-- START Materials provided --

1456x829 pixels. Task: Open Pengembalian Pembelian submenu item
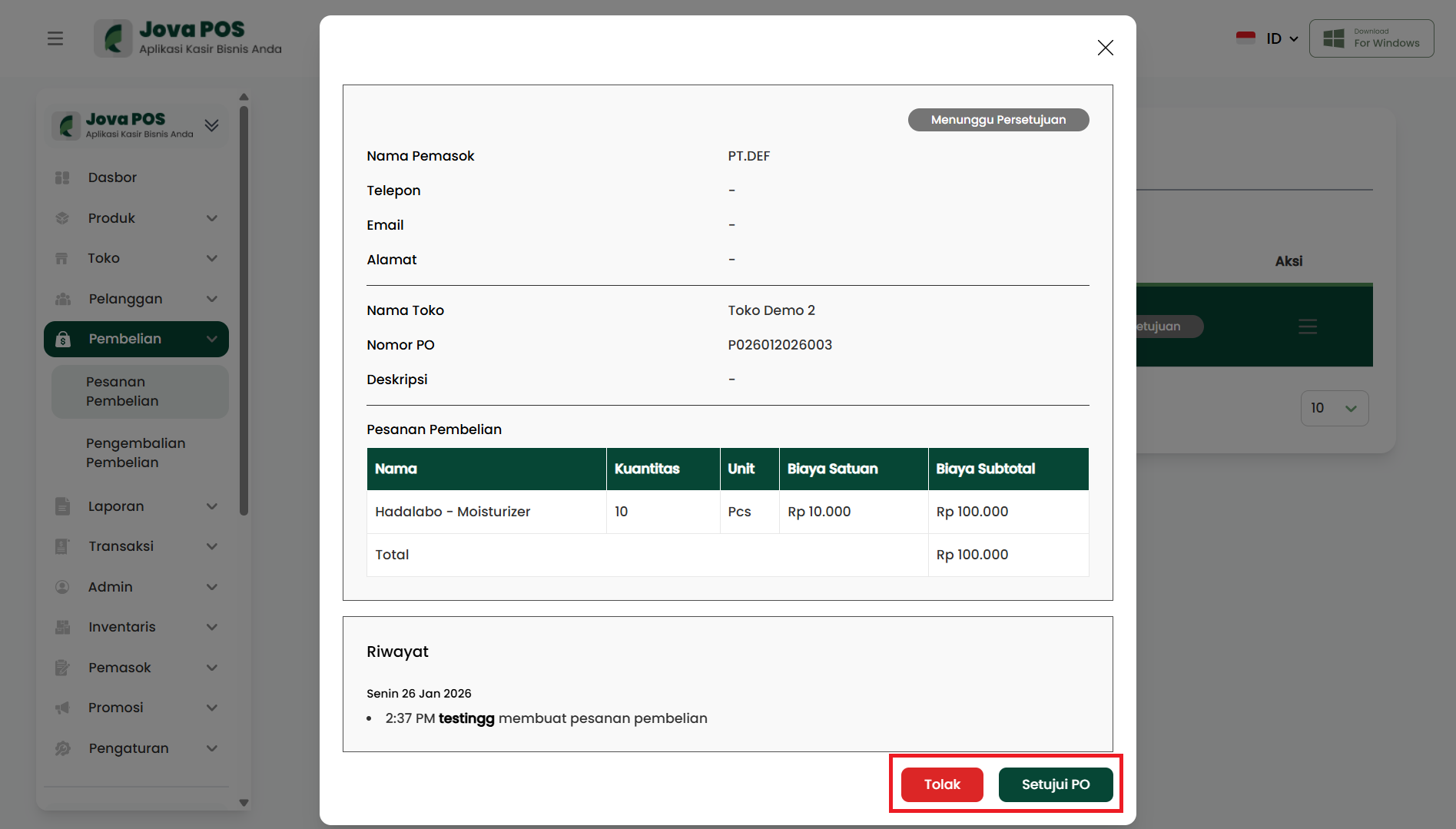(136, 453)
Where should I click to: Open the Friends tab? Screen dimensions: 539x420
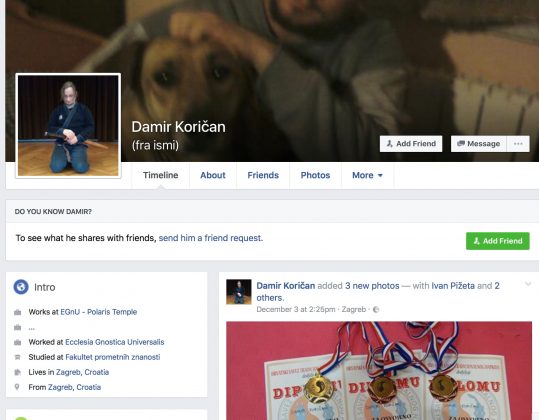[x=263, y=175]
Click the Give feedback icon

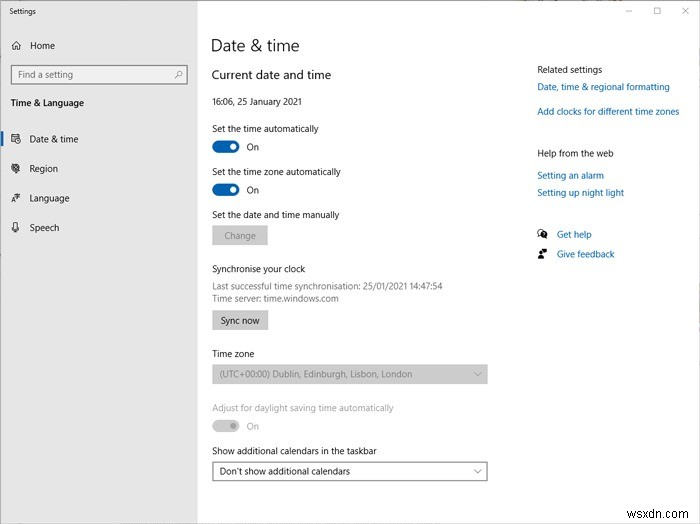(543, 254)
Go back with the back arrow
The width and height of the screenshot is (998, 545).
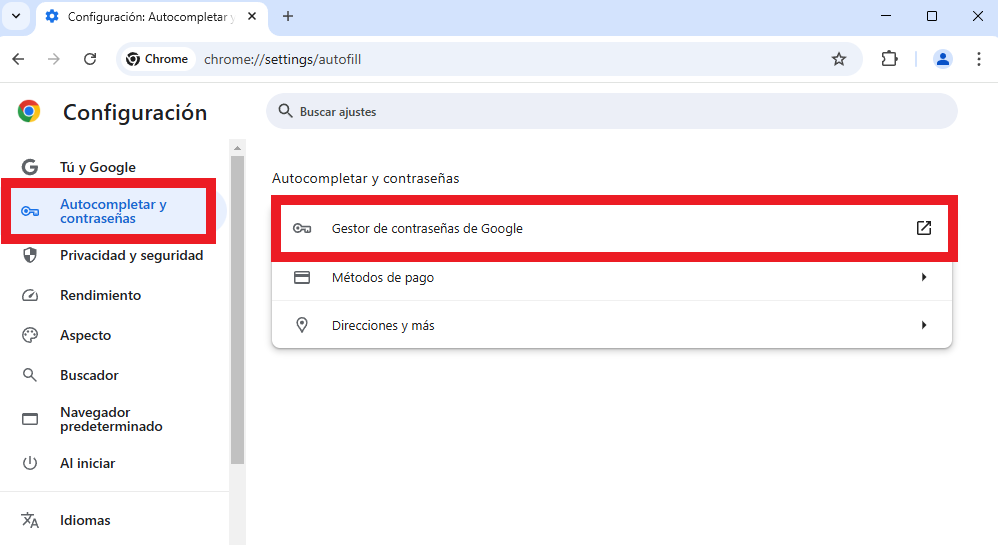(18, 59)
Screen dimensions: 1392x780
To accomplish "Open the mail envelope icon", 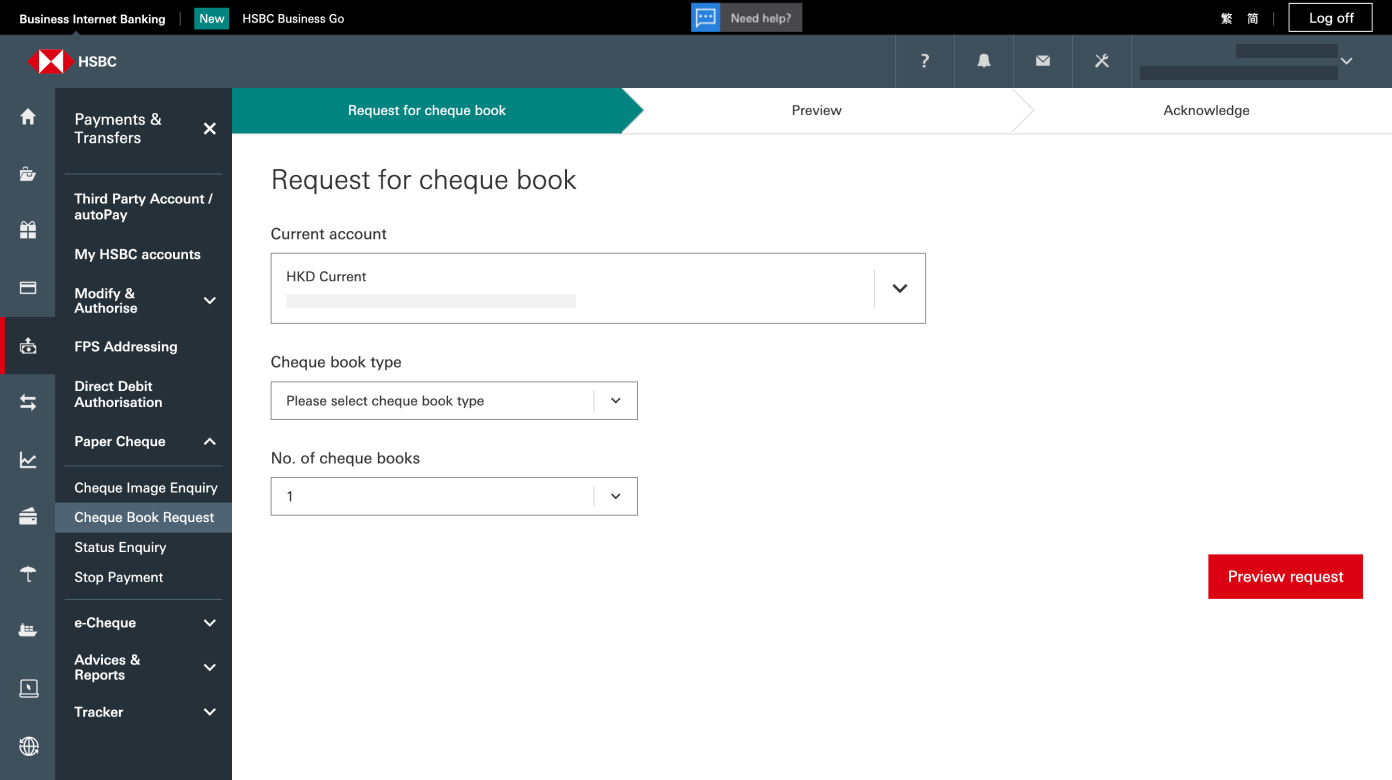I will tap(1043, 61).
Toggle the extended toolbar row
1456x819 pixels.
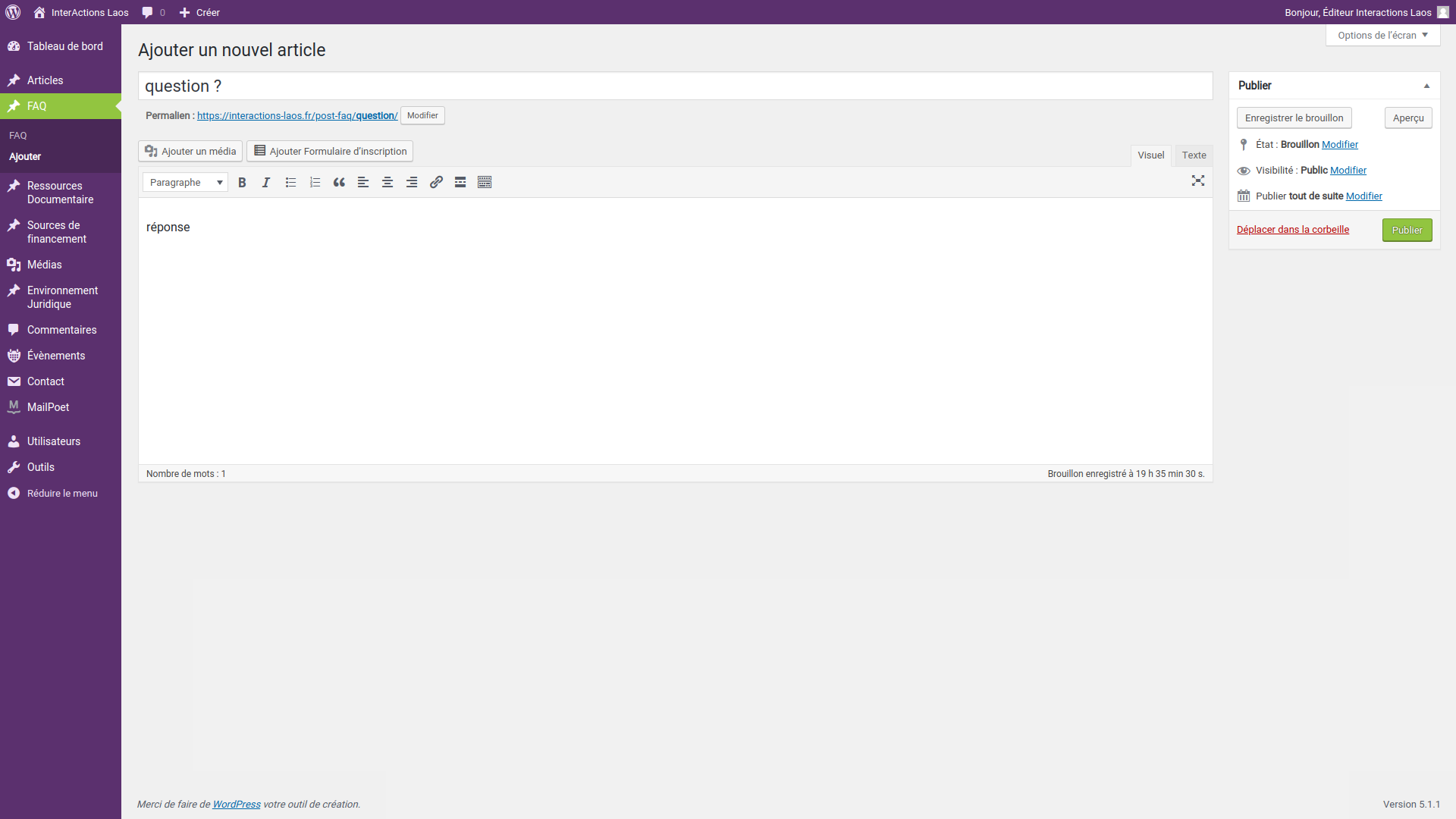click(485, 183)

-- END Materials provided --

## What is needed
How many lines of the items contain the word "dimensions"? Case counts; give only the number.

## Reply to the exercise
2